As Family Research Council noted in our amicus brief, religion is naturally manifested by a religious people, an understanding implicit in Alito’s opinion: “When faith was important to the person whose life is commemorated, it is natural to include a symbolic reference to faith in the design of the memorial.” Requiring the removal of such religious markers “would not be viewed by many as a neutral act.” As the court noted through examples of a Native American veterans’ memorial and the displays of different faiths in the U.S. Capitol’s Statuary Hall, a test permitting more robust religious expression in the public square actually benefits all faiths, not just Christianity – a reality oft-overlooked by establishment clause commentators. Given what Gorsuch and Thomas have articulated about the First Amendment here and elsewhere, seven members of the court would seem to be in agreement with the idea that religion will understandably manifest in the life of a community.
Such community manifestations of religion were highlighted by the court when discussing the propensity for “religiously expressive monuments, symbols, and practices [to] become embedded features of a community’s landscape and identity.” Eliminating such a manifestation “may no longer appear neutral, especially to the local community for which it has taken on particular meaning.”
As Gorsuch noted in concurrence, offended-observer standing (which in his view should be eliminated) allows one or two aggrieved and offended observers to shut down an entire community’s corporate expression of religion.
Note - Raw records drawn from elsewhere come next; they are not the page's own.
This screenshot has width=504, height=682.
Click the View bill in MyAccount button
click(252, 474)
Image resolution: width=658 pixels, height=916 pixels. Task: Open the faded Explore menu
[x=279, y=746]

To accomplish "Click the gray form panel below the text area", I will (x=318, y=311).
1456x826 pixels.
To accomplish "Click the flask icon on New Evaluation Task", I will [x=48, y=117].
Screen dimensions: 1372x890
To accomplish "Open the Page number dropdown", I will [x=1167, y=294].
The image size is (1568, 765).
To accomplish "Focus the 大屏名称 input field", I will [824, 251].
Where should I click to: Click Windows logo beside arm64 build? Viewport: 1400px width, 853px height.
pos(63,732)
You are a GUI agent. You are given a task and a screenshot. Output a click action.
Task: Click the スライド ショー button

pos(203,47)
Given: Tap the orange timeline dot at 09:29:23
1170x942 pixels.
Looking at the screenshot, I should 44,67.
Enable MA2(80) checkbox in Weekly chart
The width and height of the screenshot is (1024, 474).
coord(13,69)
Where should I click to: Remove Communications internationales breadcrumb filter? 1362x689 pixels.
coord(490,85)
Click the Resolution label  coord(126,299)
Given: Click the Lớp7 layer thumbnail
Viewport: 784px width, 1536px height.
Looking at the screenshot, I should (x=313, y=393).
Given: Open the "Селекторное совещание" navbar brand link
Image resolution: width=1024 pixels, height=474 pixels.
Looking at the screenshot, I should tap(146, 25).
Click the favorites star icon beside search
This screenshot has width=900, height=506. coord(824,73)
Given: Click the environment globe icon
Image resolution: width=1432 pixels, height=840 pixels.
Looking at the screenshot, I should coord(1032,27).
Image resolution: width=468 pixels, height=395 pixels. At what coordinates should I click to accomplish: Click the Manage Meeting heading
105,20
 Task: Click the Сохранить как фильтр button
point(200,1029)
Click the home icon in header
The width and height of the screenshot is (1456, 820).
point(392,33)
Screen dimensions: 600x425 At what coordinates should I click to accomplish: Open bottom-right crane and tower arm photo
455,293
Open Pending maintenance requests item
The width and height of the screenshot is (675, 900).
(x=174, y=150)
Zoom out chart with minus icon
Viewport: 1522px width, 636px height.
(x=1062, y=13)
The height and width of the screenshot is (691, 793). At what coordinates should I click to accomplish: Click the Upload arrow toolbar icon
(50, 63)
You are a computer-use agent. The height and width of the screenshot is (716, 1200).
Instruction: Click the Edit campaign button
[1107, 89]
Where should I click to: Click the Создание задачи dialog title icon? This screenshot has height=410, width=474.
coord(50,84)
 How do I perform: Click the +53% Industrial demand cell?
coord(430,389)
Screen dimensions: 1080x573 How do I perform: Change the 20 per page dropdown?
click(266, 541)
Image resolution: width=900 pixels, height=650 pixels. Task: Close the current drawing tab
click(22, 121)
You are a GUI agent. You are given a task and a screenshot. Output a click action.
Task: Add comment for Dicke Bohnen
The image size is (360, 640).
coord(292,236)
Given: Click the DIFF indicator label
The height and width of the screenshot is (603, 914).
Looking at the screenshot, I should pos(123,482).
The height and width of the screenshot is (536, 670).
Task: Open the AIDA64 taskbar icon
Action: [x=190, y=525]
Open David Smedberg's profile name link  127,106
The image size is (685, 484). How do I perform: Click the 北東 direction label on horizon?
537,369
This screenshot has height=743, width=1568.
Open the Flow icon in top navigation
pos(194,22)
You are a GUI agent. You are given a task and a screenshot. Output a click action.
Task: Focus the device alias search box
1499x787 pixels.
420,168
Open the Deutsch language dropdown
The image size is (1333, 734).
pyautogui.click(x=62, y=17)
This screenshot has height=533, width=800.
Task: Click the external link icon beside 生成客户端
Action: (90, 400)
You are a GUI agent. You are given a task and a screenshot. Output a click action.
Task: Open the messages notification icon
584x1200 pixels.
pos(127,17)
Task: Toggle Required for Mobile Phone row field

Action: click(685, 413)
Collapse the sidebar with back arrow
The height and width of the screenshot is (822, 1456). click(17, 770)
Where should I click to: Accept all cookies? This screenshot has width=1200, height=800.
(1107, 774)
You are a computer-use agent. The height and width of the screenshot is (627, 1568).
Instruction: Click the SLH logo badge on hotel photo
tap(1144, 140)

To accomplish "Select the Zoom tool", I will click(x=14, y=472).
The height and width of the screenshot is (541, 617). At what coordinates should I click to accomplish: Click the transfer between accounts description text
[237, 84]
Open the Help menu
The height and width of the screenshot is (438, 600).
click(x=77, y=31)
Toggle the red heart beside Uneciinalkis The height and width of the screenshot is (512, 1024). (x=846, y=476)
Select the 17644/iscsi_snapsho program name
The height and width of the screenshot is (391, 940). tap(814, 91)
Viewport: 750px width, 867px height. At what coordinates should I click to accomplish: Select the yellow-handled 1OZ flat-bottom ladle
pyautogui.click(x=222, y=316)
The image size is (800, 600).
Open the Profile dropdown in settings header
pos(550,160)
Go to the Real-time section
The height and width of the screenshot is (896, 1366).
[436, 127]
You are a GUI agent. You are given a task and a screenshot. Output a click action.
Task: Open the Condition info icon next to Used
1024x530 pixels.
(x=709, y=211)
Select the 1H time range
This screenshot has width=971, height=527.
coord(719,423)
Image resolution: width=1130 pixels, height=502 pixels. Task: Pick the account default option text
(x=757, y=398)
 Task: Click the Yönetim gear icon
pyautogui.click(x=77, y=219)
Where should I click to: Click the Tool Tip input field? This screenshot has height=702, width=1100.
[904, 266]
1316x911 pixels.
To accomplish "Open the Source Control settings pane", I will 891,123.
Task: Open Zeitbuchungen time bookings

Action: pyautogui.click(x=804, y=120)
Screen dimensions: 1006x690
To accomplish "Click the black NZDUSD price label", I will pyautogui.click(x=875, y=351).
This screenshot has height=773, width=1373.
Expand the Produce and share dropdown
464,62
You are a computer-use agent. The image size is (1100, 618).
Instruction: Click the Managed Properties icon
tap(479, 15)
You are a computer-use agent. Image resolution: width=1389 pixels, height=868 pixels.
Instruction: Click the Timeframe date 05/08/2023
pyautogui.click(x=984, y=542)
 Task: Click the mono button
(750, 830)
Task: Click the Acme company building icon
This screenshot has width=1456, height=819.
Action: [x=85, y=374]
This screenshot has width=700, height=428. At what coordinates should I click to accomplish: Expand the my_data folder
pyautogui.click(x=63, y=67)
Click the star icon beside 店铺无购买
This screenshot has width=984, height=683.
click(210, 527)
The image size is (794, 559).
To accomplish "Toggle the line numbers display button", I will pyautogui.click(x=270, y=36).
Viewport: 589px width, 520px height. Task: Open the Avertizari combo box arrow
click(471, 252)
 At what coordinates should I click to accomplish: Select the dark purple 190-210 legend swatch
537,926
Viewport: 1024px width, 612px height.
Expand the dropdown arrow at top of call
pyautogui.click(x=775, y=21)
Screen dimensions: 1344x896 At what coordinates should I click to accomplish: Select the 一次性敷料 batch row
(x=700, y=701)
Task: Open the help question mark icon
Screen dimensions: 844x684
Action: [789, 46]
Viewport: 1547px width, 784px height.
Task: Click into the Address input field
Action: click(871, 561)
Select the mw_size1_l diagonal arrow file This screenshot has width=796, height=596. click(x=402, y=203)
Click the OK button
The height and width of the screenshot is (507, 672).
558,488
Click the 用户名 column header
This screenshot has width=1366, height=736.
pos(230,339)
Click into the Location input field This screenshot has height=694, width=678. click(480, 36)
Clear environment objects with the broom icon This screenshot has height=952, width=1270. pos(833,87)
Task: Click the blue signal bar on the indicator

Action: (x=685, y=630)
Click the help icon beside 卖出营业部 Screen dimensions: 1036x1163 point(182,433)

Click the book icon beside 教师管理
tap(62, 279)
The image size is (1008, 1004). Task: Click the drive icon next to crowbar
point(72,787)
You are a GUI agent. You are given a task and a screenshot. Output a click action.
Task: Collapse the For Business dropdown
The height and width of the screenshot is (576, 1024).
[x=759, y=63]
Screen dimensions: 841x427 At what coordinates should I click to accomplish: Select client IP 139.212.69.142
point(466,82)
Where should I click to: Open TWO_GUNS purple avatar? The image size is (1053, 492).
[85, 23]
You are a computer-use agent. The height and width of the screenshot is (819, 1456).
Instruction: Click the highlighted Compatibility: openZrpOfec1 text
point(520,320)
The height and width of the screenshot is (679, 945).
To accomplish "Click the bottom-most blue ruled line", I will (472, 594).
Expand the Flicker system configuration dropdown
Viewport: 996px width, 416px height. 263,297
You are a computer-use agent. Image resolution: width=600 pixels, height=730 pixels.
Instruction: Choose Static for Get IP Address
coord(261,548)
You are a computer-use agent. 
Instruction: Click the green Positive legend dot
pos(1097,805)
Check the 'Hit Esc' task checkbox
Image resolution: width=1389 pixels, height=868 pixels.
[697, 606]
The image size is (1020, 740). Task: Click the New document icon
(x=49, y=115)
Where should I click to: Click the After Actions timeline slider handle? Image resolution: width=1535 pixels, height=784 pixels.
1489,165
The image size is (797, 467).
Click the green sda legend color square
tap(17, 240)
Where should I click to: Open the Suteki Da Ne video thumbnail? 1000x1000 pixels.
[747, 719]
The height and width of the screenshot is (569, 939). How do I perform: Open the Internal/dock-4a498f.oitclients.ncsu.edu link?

This is currently taking place in local communities around the country, where entities like the American Humanist Association bring suit – just like they did in this case – under rules of standing that allow them to get into court and claim that a community’s city seal, motto, placement of monuments, etc. somehow violate the establishment clause. The only thing this often serves to accomplish is to aggravate local communities which should be left alone to sort these matters out, exacerbating the religious tension the court specifically noted that the establishment clause must be construed to avoid. Doing away with offended-observer standing, which would do away with these cases, would ease social tensions in addition to preserving community manifestations of religion perfectly consistent with the establishment clause.
In their concurring opinions, both Kavanaugh and Gorsuch observed that such tensions can be resolved in the legislatures and don’t need to be resolved in the courts, with the latter remarking: “In a large and diverse country, offense can be easily found. Really, most every governmental action probably offends somebody. No doubt, too, that offense can be sincere, sometimes well taken, even wise. But recourse for disagreement and offense does not lie in federal litigation. Instead, in a society that holds among its most cherished ambitions mutual respect, tolerance, self-rule, and democratic responsibility, an ‘offended viewer’ may ‘avert his eyes,’ … or pursue a political solution.”
Indeed, religious tensions might be lowered by allowing more people to have a stake in these matters by keeping decisions on religious symbols out of the courts and in the people’s hands through their elected officials.
As Alito noted, when practices follow “respect and tolerance for differing views, an honest endeavor to achieve inclusivity and nondiscrimination, and a recognition of the important role that religion plays in the lives of many Americans … they are … constitutional.”
By ridding itself and the lower courts of the confusion and stifling effect on religion brought on by Lemon, the Supreme Court can help reach this worthy aspiration and bring clarity and a breath of fresh air for religious expression – for those of all faiths – to the public square.